Sell the house. Look for senior apt that they take max 1/3 of your income ( all utilities included). The wait time maybe 3 or 4 years.
Anonymous
Post 07/15/2025 22:11     Subject: Parents out of money at 75

Anonymous wrote:
Anonymous wrote:
Anonymous wrote:
Anonymous wrote:My mom lives entirely on SS. I thought that was pretty much par for the course. She owns her townhome.

I'd pay for a new roof if she needed one. I don't have much money but she raised me entirely by herself. If I can't pay her back, what kind of child am I?


If you can't pay her back because you don't have the resources, it doesn't change who you are. If you are able and don't, that's a different story.


I can always find more jobs. Where there's a will, there's a way. Even with all three of my jobs, I still make less than $100k.


It sounds like you don't have the money to help your mother in this way without endangering your own retirement.

"Where there's a will there's a way" also applies to your mom. There's no shame in finding her a place she can live in on her means.

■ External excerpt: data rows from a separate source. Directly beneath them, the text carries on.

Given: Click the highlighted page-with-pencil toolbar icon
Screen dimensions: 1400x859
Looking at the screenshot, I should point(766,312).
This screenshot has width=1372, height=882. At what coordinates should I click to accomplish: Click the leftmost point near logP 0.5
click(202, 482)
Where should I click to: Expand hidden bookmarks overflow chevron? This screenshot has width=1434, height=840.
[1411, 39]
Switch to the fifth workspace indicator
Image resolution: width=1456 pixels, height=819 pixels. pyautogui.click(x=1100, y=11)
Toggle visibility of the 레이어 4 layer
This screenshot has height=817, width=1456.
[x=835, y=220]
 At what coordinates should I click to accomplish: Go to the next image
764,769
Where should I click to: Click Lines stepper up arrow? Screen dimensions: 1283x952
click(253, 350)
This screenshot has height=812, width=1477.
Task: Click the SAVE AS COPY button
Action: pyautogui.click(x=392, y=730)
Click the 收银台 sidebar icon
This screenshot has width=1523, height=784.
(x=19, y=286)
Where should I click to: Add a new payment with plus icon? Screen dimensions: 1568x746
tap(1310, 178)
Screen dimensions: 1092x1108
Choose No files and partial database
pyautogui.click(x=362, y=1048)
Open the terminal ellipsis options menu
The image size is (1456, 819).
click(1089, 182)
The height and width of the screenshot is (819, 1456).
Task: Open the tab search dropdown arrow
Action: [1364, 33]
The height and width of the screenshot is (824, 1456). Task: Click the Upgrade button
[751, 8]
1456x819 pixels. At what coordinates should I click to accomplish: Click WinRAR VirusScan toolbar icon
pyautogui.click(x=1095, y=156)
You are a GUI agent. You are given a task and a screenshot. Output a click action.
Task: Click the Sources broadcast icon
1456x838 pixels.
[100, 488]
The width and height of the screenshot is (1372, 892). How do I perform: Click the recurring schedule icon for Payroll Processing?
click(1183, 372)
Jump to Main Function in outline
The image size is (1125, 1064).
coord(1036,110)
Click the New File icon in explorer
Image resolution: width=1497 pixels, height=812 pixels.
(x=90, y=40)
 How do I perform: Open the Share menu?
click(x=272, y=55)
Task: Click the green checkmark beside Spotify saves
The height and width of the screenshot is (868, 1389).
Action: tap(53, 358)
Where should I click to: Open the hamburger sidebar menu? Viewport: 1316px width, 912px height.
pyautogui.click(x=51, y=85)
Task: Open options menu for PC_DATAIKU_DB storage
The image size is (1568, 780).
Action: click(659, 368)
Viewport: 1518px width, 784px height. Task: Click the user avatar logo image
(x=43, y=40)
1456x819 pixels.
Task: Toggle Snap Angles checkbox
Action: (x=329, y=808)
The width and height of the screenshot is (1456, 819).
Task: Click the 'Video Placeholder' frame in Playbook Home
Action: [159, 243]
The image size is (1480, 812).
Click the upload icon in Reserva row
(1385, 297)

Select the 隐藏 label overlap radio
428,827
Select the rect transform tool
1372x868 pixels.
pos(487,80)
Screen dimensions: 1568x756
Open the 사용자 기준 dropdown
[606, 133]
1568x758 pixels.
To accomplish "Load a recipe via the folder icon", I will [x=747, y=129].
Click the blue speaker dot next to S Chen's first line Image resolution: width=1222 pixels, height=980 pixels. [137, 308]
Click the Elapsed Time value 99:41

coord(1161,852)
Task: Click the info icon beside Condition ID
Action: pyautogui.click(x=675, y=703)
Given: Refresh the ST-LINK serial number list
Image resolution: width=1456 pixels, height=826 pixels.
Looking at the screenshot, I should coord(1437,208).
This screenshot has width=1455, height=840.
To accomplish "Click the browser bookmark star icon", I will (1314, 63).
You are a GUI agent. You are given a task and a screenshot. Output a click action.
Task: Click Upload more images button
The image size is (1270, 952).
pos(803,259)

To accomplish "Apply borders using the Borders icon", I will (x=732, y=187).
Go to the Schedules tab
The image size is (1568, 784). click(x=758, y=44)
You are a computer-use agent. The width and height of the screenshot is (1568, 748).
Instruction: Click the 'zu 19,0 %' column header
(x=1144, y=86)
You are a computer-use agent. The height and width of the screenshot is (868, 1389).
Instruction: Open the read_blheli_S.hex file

Also, this sounds very different than the OP, whose parents are not careful with their money and are possibly past the point of being able to manage it themselves.

It sounds like your mom is poor through no fault of her own because she worked her butt off as a single mom to care for you and your sibling.



She isn't poor. She bought and paid for her own home as a single parent. I am so shocked that people don't understand that the majority of retired people live off SS alone. Nothing else. Also, I'm no endangering my own retirement by helping her financially. I'm a teacher. I have a pension and a 403b. If I need more money, I take on an extra job. I've always done that because as a single parent with a kid in college, the tuition keeps going up more than my raises.